[DATA FOR REVIEW Boundary: Start]

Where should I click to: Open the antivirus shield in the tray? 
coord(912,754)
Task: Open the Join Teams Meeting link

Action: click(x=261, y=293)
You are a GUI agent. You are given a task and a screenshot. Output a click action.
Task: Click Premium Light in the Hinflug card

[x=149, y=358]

[DATA FOR REVIEW Boundary: End]
[DATA FOR REVIEW Boundary: Start]

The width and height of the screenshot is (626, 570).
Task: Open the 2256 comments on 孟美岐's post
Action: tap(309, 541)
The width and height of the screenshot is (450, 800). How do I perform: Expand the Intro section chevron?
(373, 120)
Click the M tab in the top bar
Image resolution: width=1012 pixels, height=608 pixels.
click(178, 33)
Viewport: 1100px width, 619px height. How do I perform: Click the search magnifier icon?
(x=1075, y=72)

[DATA FOR REVIEW Boundary: End]

**DIRECTIONS FOR THIS TASK**:
Of the entries listed above, reproduce only the lines starting at the line containing "Where should I" and ending at the line containing "You are a GUI". Include both, exactly as they stand.

**PROBLEM SOLUTION**:
Where should I click to: Open the antivirus shield in the tray? 
coord(912,754)
Task: Open the Join Teams Meeting link

Action: click(x=261, y=293)
You are a GUI agent. You are given a task and a screenshot. Output a click action.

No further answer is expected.